Ciò premesso, sono stati moltissimi i momenti nei quali, più che le parole, ha parlato il silenzio: moltissime sono state le giustificazioni addotte dai quattro colossi per giustificare, talvolta molto genericamente, la propria posizione (“We’re not that big”). Altrettanti sono stati i momenti nei quali si è tentato di deviare la domanda, fornendo risposte talmente generiche e decontestualizzate da risultare poco credibili, o semplicemente negando quanto veniva affermato dal Congresso.

Si citano, ad esempio:

  • La risposta fornita da Pichai al quesito inerente all’utilizzo o meno dei dati di traffico dei siti per analizzare la propria concorrenza: “We try to understand trends from data we can see”;
  • La non-negazione di Bezos in merito alle pratiche di abusiva raccolta di dati dai propri venditori, in violazione delle policies ufficialmente dichiarate da Amazon: “I can’t guarantee that that policy has never been violated”;
  • Il tentativo di Zuckerberg di chiarire se Facebook avesse o meno copiato dai propri concorrenti: “We’ve certainly adapted features that others have led in”.

Divide et impera

Dinanzi ai silenzi delle Big Tech e alla crescita inarrestabile del loro potere, sono in molti a ritenere che l’unica soluzione percorribile per distruggere i monopoli sia quella di frammentare ogni società in tanti piccoli pezzi. Altrettanti sono, tuttavia, coloro che ritengono che la frammentazione delle Big Tech sia invece controproducente per il mercato, alla luce dei benefici e delle innovazioni che, ad ogni modo, ognuna ha apportato ai consumatori proprio grazie alle disponibilità economiche di cui queste dispongono.

Sebbene i vantaggi per i consumatori, tuttavia, debbano essere riconosciuti alle Big Tech, non può non porsi l’accento sui fenomeni di abuso che si sono verificati nei confronti degli stessi, oltre che dello strapotere che, indubbiamente, tali società hanno nei confronti delle start-up, le quali, negli ultimi anni, stentano ad emergere al di fuori degli stretti e vincolanti limiti dettati da Apple, Google, Facebook ed Amazon (come affermato, si ricorda, da Netflix e Spotify, inevitabilmente dipendenti dal “benestare” delle società di Bezos e di Cook).
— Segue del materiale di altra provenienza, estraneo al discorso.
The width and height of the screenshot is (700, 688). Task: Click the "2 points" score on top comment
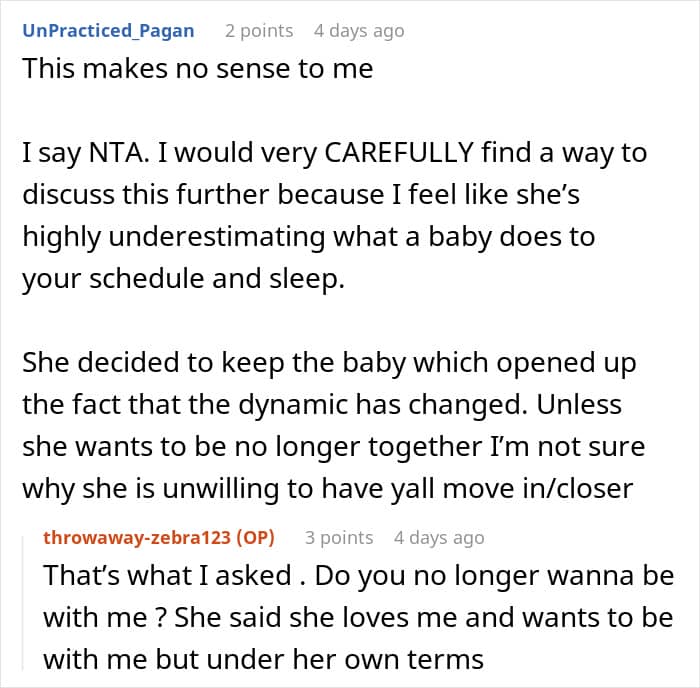pos(259,31)
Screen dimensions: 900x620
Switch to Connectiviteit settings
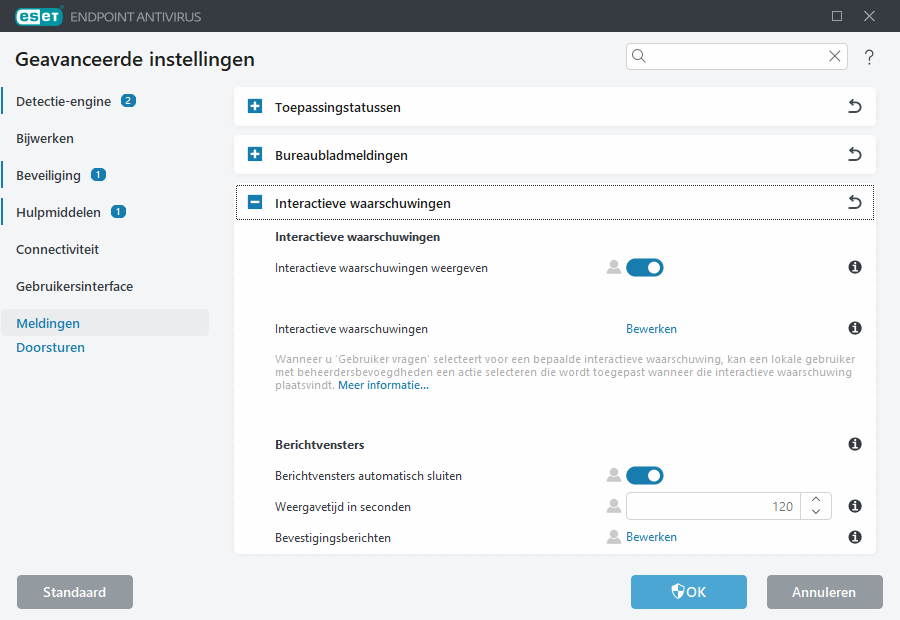click(60, 249)
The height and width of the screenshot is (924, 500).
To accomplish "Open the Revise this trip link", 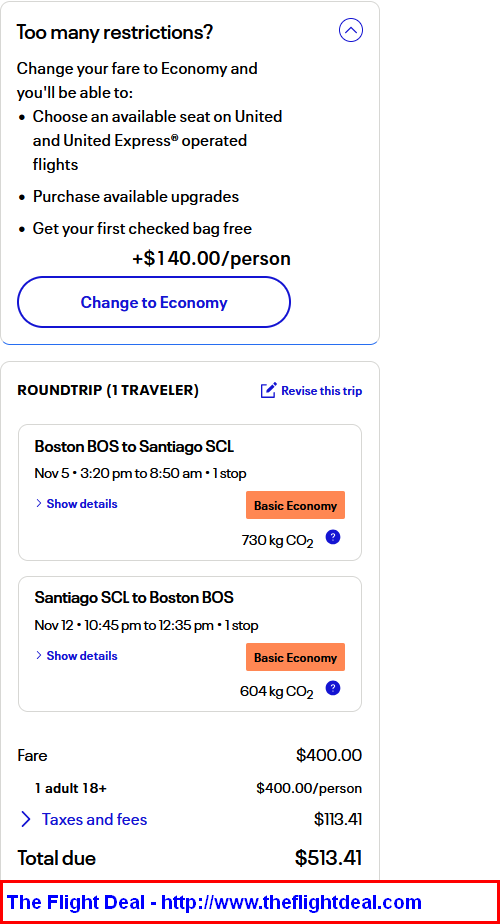I will click(x=321, y=391).
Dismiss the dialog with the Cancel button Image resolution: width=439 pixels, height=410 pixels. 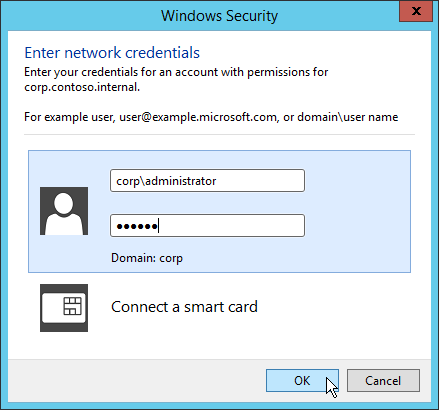(x=383, y=380)
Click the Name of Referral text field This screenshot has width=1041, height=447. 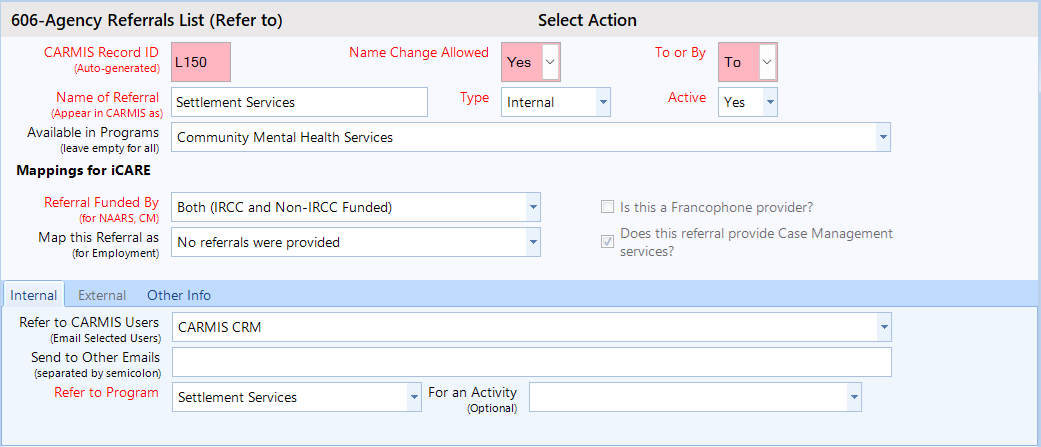pos(299,102)
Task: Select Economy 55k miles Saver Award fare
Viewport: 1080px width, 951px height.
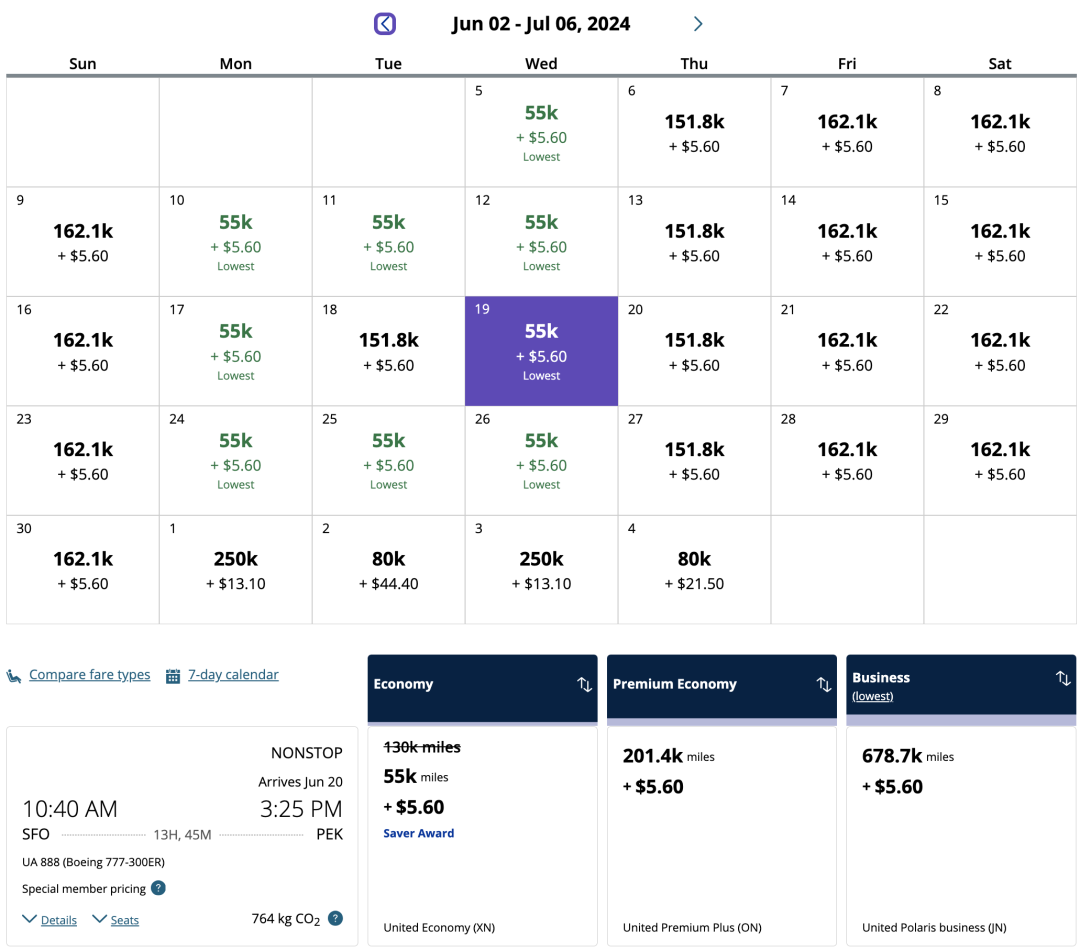Action: coord(482,790)
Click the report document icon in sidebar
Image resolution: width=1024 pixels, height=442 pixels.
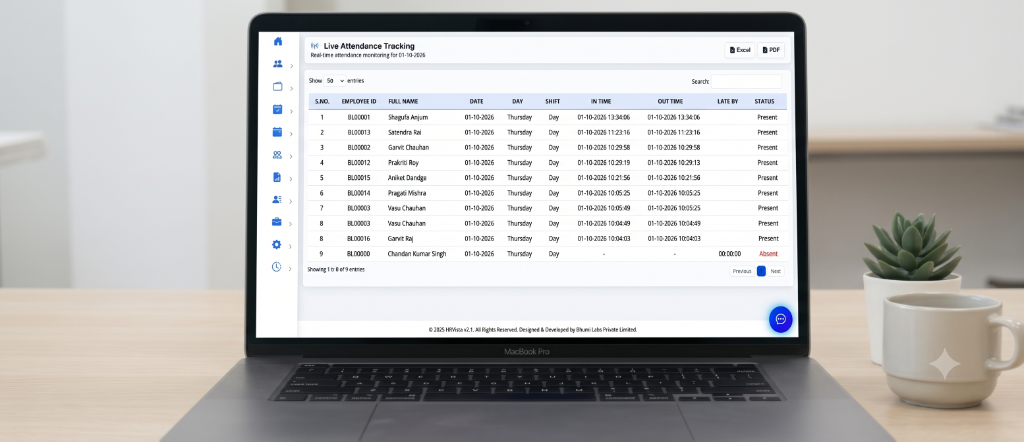coord(277,177)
Inoltre, occorre ricordare come i monopoli non si riflettano negativamente, per i consumatori, soltanto sui prezzi (che potrebbero anche rimanere bassi o nulli), ma anche e soprattutto sulla qualità dei prodotti e sulla trasparenza nei confronti degli utenti, sulla protezione dei loro dati, il vero oro nero del nuovo millennio. Tasto dolente, questo, evidenziato in Congresso da Lucy McBath, della Georgia, la quale ha chiesto a Zuckerberg per quale motivo avesse rinunciato all’originaria politica di non tracciare mai i propri utenti tramite i cookies. Domanda, questa, alla quale Zuckerberg non ha potuto fornire una vera risposta.

Conclusioni

L’audizione condotta dal Congresso, i cui sviluppi sono tuttora incerti, rappresenta, qualunque siano i suoi esiti, un evento focale: sebbene parzialmente “contaminata” da alcune valutazioni di aspetto politico, più che tecnologico-normativo, ci aiuta a delineare un’immagine ben chiara del cambio di rotta che i legislatori, non solo negli USA, vogliano intraprendere.